The Biden administration has been focused on securing minerals from other nations – in the instance of graphite – from Mozambique, a country known for its corruption and child labor. Rather than relocating our mineral supply chain vulnerabilities to other countries, the U.S. should be focused on producing more minerals right here at home and solving the issue altogether.
In another head-scratching moment, the President’s Interagency Working Group (IWG) on Mining Reform released its long-awaited recommendations on mining in the U.S. The group’s recommendations revealed a fundamental lack of understanding of the mining industry and the laws that govern it and would throw insurmountable obstacles in the way of responsible domestic projects and potential future investment.
The IWG proposed new taxes and royalties that could cripple existing mining operations and completely dissuade any new investment.
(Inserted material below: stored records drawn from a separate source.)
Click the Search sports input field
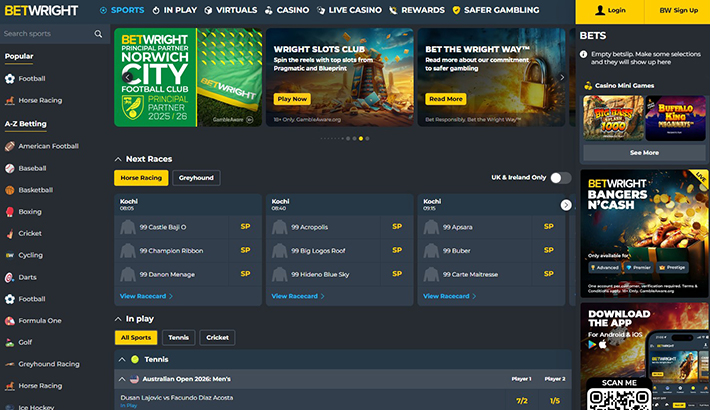 coord(45,33)
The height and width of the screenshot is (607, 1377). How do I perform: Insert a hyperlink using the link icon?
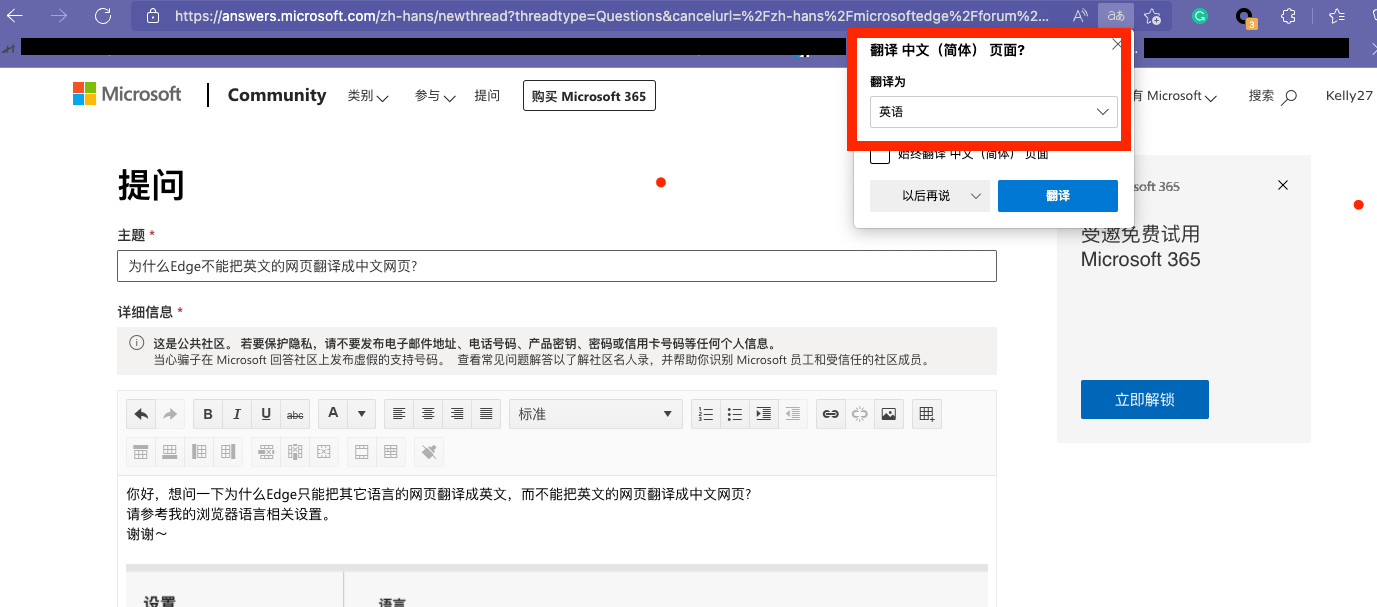(830, 413)
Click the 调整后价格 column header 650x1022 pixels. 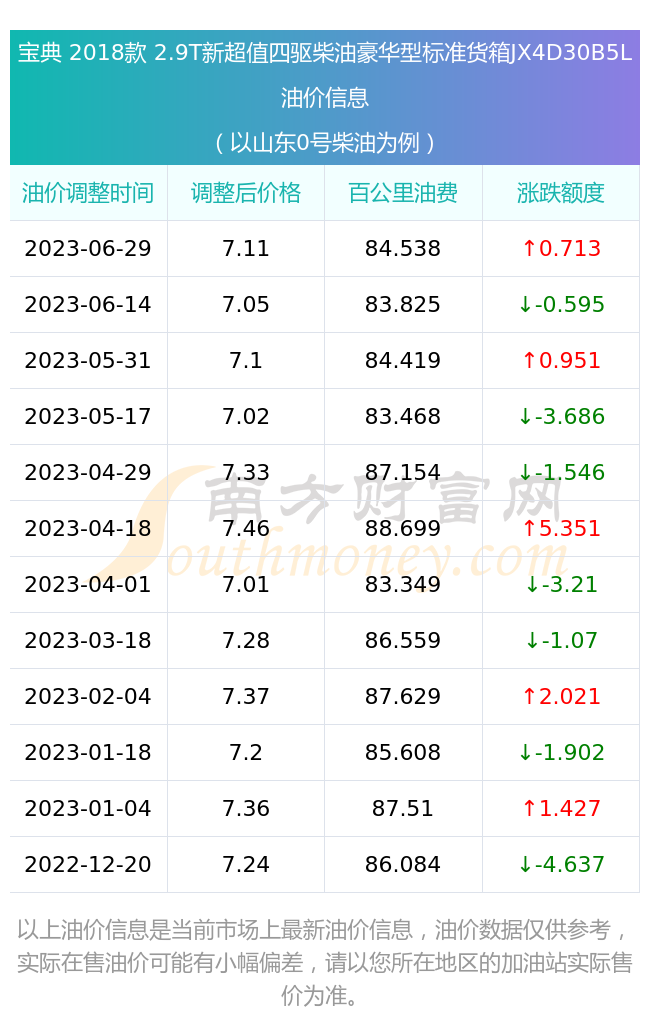coord(246,193)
IWG’s recommendations do nothing to address the unnecessarily long and complicated permitting process that is currently stalling many American mines. What’s more, the recommendations actively ignore the President’s Infrastructure and Investment Jobs Act, which calls for federal agencies to implement permitting reform. Permitting reform is the single most important factor in reviving America’s mineral dominance; the IWG’s lack of focus on this issue is a major miss.
It’s time for the U.S. to focus on securing the minerals our economy and national security require here at home. The U.S. mining industry leads the world in environmental and labor law standards. Done right, U.S. miners can secure our nation’s mineral supplies while ensuring environmental protection.